HERE ARE SPOTS inA Journey for Our Times that should be required reading in journalism schools, to show how much better the profession is today than it was when Harrison Salisbury was coming up. But let's not get too serious about it. Journey is essentially a fine piece of nostalgia, entertaining, a perfect book for summer vacation reading. And in some parts, particularly his recollections of growing up in Minneapolis, Salisbury comes through with a real touch of class.

Since Journey is the life of a newspaperman, naturally it contains the obligatory number of the-story-at- any-cost anecdotes. For example, Salisbury and his United Press colleagues didn't for one moment consider warning Chicago Mayor Anton Cermak that he was marked by an assassin, for that would have deprived them of a scoop. (They were deprived anyway; Cermak wasn't in Chicago when he was shot.) Journey also contains, for Salisbury seems to have the soul of a sailor, quite a few female entanglements--Mary and Charlotte in America and Ellen in England and Olga and Juli in Russia--which we are sometimes told about with intimate slurpiness ("but her burnished image and the silver bell of her laughter would never leave me").

As Salisbury rises through the ranks to become a hotshot war correspondent for United Press and Moscow correspondent for The New York Times, he introduces us to Al Capone, chewing a bottomless supply of Juicy Fruit; Louisianians going berserk as Huey Long lay in state, his face "powdered and rouged like a chorus girl's"; Eddy Gimore of the Associated Press, barricading his teen-age Russian sweetheart behind a wall of groceries until he could, with Wendell Willkie's intercession, whisk her away to America; Ambassador Averell Harriman, drunk, having lost the vodka duel with the Russians; Nikita Khrushchev, dying, apologizing to poet Yevgeny Yevtushenko for having once shouted at him: "You don't know what a terrible job it is to be a politician; I had to shout to hold my job"; Anastas Mikoyan, telling pianist Van Cliburn, "You know, I never wanted to be a revolutionary, really. What I wanted to be was a ballet dancer."

Salisbury broke into professional journalism at the age of 18, on the Minneapolis Journal, "the kind of paper," he tells us, "that forbade the use of the word 'blizzard' because it might give people the idea that it got cold in Minnesota." Two years later, having returned to the University of Minnesota and become editor of the student daily, he had the good fortune to be kicked out of school for writing too strong an editorial about the university's anti-smokimg policy. This made him something of a martyr, and since journalism loves its martyrs, he immediately gained what many veteran newsmen lacked in those Depression days--a job. It was with United Press. Shortly thereafter, he wrote a story about the terrible hopelessness of the lower classes in Minneapolis; his ex-employer, the Journal, which didn't like hard-luck stories any better than it liked blizzards, threatened to tear out the UP wires unless Salisbury was fired.

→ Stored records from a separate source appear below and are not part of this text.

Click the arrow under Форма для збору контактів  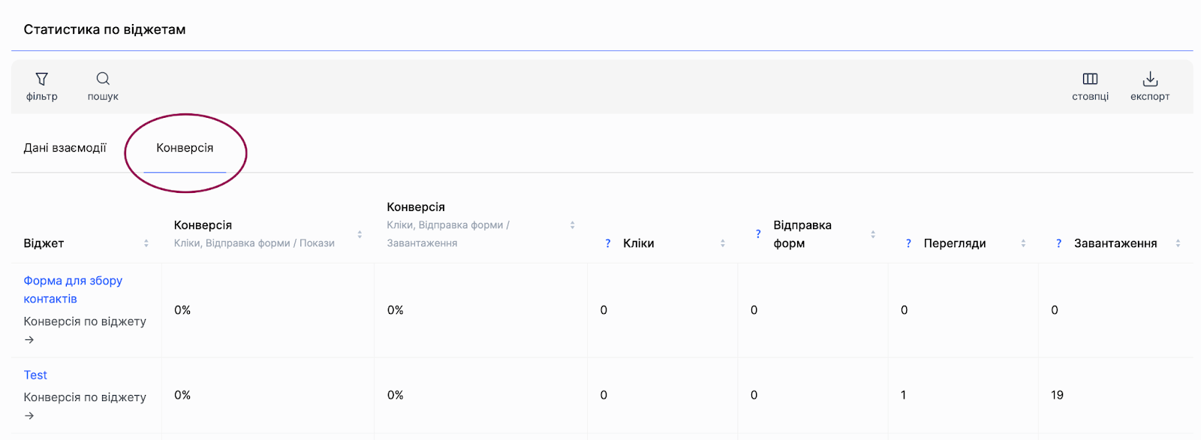click(x=29, y=340)
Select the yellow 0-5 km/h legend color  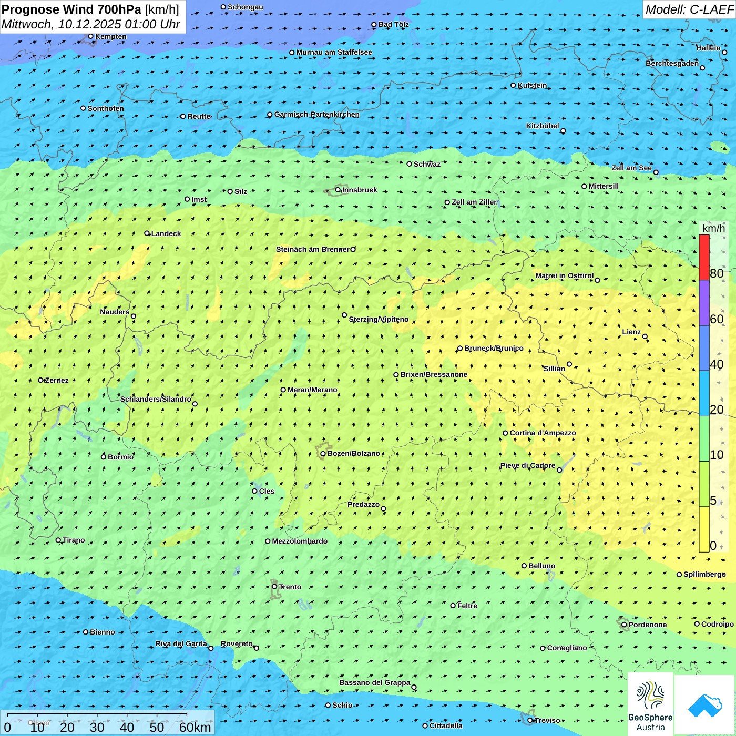[x=704, y=529]
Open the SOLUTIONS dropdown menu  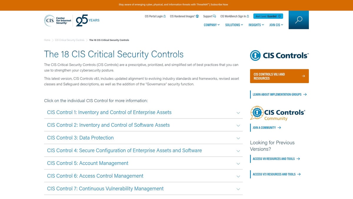234,25
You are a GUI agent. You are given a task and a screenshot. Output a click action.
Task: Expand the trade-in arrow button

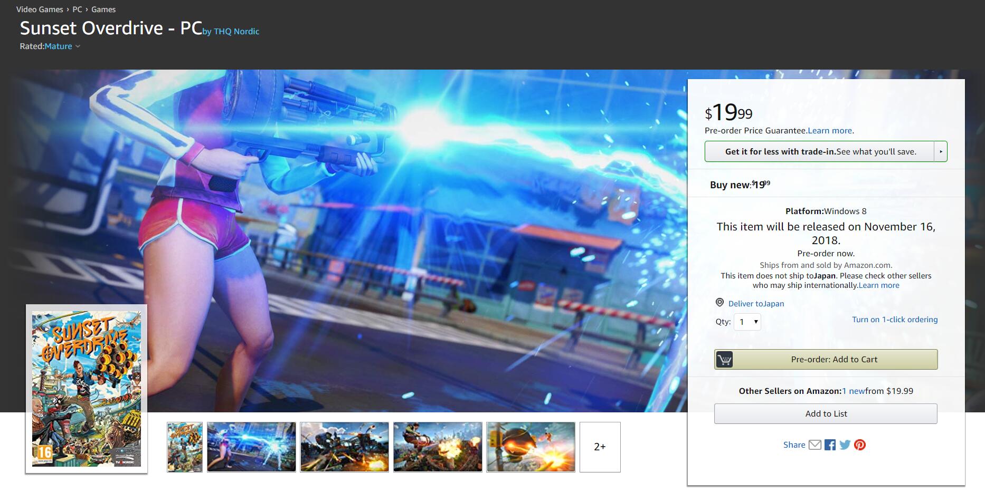coord(941,151)
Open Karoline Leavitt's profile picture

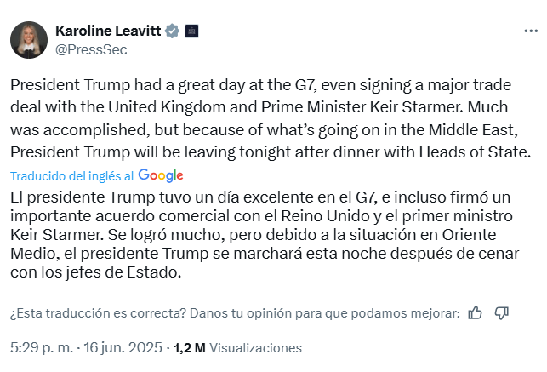(28, 40)
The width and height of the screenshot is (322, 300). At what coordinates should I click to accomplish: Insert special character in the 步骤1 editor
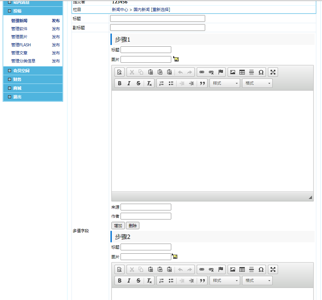(261, 72)
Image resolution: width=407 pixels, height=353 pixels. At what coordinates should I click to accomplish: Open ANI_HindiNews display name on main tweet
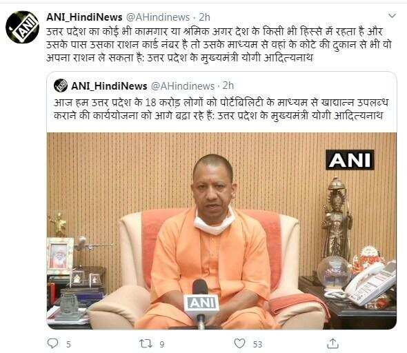coord(84,17)
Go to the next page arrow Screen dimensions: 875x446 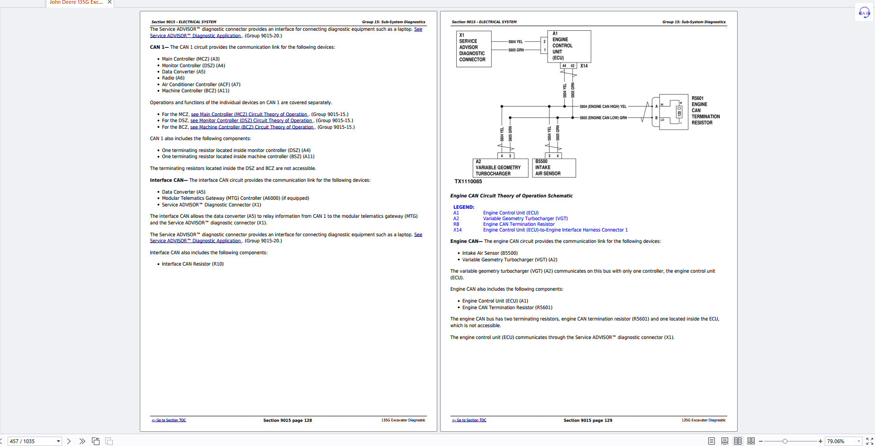coord(69,441)
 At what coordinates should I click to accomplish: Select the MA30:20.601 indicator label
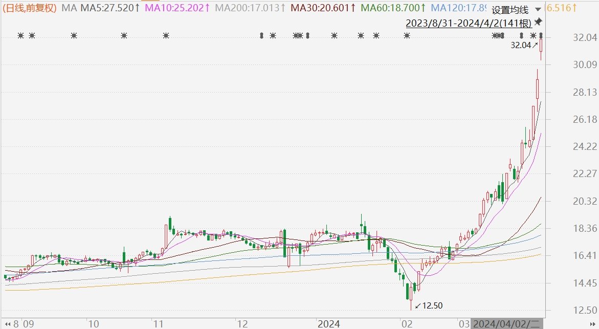[x=323, y=8]
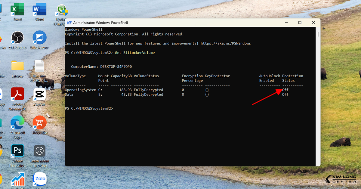
Task: Minimize the PowerShell window
Action: coord(286,23)
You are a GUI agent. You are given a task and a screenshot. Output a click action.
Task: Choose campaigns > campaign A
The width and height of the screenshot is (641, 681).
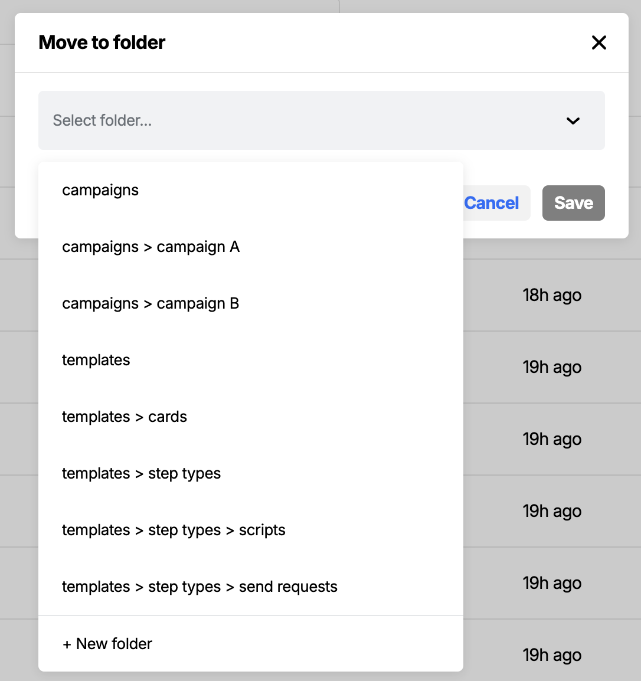151,247
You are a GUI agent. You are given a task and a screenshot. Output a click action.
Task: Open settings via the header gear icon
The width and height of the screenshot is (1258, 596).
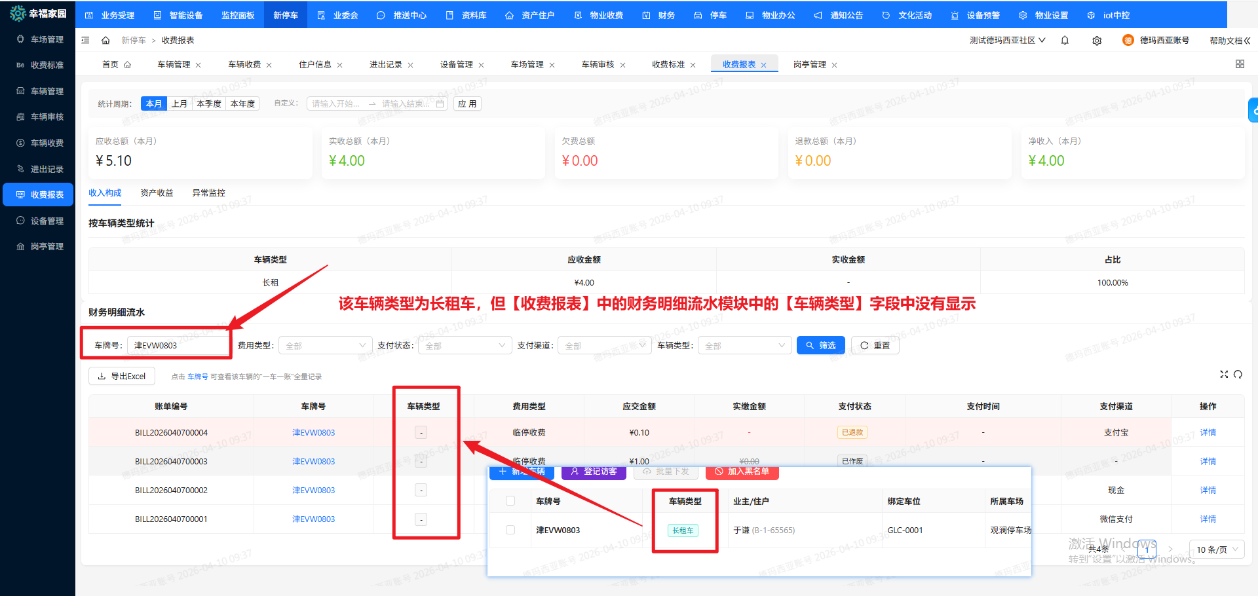click(1097, 41)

Instead, he was quietly shipped off to the UP's Chicago bureau, where he covered the decline of Al Capone, whose exploitation of Prohibition, he concluded, was simply part of a "cozy conspiracy" that included not only the gangs but also "the government, the police, the businessmen, the banks, the quiet and respectable interests that owned those fine old breweries where the beer was brewed." The radicalism of the upper Midwest was beginning to stir in him. He continued, too, writing about the miseries of the times. And it got to him: his friends coming through Chicago on cattle trains, looking for work; the thousands of migrant workers sitting on the curbs, but whose future was no less hopeless than that of his Uncle Andy, a lawyer, who spent the day at his desk playing solitaire or in the bathroom re-reading Barchester Towers. And his own salary was cut 10 percent, down to $27 a week.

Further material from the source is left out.